Reflection and transmission of waves in surface-disordered waveguides

TL;DR

This paper investigates how surface disorder affects wave reflection and transmission in multimode waveguides, revealing anomalous scattering effects, mode selectivity, and coexistence of transport regimes through numerical simulations.

Contribution

It provides new insights into surface scattering effects on wave transport, highlighting the coexistence of ballistic, diffusive, and localized regimes in surface-disordered waveguides.

Findings

Larger transverse momentum modes are more strongly scattered.

Surface scattering causes mode selectivity and anomalous backscattering.

Multiple transport regimes coexist within the same waveguide.

Abstract

The reflection and transmission amplitudes of waves in disordered multimode waveguides are studied by means of numerical simulations based on the invariant embedding equations.

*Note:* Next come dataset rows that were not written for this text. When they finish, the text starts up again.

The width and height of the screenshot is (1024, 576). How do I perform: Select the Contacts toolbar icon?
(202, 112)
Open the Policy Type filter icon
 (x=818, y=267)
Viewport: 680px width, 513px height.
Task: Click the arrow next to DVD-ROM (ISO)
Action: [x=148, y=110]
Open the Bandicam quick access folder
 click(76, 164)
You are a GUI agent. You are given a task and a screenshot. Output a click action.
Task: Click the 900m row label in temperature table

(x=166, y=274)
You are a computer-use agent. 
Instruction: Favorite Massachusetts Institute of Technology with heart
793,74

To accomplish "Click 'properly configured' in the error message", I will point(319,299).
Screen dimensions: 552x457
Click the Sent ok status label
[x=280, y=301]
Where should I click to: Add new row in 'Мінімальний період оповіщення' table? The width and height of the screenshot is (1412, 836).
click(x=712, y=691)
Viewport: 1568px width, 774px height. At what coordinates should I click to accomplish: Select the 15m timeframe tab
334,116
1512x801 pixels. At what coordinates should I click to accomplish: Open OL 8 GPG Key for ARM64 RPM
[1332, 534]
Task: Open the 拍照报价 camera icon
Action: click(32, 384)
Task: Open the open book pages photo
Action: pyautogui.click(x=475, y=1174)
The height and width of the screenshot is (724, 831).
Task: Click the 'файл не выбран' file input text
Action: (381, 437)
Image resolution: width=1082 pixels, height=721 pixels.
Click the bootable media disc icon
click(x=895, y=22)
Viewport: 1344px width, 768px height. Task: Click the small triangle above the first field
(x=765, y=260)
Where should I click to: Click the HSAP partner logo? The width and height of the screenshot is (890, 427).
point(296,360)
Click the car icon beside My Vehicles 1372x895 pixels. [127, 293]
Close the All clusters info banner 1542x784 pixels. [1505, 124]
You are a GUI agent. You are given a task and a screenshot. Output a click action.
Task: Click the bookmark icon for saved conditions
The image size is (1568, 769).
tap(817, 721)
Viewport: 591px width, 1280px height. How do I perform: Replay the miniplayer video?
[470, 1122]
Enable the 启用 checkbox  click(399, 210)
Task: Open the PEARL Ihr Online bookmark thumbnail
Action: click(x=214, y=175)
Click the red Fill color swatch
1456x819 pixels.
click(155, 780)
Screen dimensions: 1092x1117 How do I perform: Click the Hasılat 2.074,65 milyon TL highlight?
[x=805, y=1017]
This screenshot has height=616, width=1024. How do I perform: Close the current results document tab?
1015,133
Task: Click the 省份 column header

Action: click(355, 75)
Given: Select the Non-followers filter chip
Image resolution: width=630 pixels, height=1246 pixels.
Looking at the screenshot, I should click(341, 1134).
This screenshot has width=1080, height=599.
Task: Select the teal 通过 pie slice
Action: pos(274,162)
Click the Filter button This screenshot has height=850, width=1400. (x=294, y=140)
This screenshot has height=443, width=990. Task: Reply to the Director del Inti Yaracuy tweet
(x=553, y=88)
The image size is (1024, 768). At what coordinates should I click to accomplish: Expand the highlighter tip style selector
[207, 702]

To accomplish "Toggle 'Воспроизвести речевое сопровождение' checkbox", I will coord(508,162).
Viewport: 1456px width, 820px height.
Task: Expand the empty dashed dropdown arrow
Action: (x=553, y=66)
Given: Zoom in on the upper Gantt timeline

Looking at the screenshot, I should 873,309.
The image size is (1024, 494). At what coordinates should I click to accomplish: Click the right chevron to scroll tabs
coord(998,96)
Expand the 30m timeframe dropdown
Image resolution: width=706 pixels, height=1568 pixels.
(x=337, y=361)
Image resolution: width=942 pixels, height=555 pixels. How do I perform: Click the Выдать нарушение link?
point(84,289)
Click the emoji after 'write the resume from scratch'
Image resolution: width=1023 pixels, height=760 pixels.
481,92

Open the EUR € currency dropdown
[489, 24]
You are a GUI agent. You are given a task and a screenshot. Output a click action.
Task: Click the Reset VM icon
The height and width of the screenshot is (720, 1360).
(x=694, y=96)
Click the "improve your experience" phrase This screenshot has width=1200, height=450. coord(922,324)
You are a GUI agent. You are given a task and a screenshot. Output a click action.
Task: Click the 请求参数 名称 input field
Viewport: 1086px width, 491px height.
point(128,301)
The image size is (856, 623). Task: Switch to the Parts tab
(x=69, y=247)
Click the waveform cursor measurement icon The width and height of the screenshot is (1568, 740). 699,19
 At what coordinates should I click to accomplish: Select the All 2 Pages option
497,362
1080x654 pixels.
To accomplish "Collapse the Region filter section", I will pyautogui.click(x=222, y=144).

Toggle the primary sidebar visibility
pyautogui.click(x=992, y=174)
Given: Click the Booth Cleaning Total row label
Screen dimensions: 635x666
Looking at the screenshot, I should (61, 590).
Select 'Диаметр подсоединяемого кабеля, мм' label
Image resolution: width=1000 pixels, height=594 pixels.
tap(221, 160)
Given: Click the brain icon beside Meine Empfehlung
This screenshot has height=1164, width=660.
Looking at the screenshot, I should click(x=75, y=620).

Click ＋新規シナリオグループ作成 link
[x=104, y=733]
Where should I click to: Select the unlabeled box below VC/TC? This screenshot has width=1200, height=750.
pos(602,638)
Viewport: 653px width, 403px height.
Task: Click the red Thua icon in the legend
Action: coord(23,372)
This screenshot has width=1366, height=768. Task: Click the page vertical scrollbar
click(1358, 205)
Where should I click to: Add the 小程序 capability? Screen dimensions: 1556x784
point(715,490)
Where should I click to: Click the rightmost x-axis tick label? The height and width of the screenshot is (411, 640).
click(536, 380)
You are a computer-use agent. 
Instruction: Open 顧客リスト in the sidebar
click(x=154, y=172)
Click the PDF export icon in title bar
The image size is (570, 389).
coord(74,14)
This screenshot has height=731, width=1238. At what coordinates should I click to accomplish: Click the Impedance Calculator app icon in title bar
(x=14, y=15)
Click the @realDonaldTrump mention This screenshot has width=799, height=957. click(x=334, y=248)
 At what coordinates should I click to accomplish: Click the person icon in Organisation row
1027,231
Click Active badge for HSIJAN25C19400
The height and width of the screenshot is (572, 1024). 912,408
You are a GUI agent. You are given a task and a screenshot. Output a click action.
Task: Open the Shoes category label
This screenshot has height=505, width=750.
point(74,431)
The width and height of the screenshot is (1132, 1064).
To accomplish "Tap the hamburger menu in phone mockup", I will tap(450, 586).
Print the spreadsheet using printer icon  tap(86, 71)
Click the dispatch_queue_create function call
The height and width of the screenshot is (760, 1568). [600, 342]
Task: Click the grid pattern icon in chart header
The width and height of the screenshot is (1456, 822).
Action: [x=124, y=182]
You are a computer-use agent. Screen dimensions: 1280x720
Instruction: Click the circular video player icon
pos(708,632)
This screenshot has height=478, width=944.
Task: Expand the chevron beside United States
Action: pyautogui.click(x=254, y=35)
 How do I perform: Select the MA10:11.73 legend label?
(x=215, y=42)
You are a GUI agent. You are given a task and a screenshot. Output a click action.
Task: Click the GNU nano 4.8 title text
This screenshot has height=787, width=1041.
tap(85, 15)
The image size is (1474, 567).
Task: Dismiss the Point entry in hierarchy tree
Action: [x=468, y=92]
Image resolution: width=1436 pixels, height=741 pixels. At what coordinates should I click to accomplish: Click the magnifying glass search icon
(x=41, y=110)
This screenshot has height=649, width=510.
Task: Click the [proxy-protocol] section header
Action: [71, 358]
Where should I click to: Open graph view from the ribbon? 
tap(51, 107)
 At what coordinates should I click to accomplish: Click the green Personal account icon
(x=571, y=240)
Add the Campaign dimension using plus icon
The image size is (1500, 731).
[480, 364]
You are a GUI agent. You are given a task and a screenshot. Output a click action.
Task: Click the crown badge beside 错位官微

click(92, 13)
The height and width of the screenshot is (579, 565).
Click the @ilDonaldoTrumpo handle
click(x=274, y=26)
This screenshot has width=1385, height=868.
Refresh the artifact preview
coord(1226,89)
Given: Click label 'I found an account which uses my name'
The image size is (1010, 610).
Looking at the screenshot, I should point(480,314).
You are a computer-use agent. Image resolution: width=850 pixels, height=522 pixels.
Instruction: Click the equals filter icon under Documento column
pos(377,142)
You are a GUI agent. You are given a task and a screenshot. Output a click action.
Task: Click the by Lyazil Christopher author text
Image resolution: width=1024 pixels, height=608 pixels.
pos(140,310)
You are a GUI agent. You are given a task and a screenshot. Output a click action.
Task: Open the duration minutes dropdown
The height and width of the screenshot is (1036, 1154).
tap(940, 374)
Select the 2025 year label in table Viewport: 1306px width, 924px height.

In particular, we analyze the influence of surface-type disorder on the behavior of the ensemble average and fluctuations of the reflection and transmission coefficients, reflectance, transmittance, and conductance. Our results show anomalous effects stemming from the combination of mode dispersion and rough surface scattering: For a given waveguide length, the larger the mode transverse momentum is, the more strongly is the mode scattered. These effects manifest themselves in the mode selectivity of the transmission coefficients, anomalous backscattering enhancement, and speckle pattern both in reflection and transmission, reflectance and transmittance, and also in the conductance and its universal fluctuations. It is shown that, in contrast to volume impurities, surface scattering in quasi-one-dimensional structures (waveguides) gives rise to the coexistence of the ballistic, diffusive, and localized regimes within the same sample.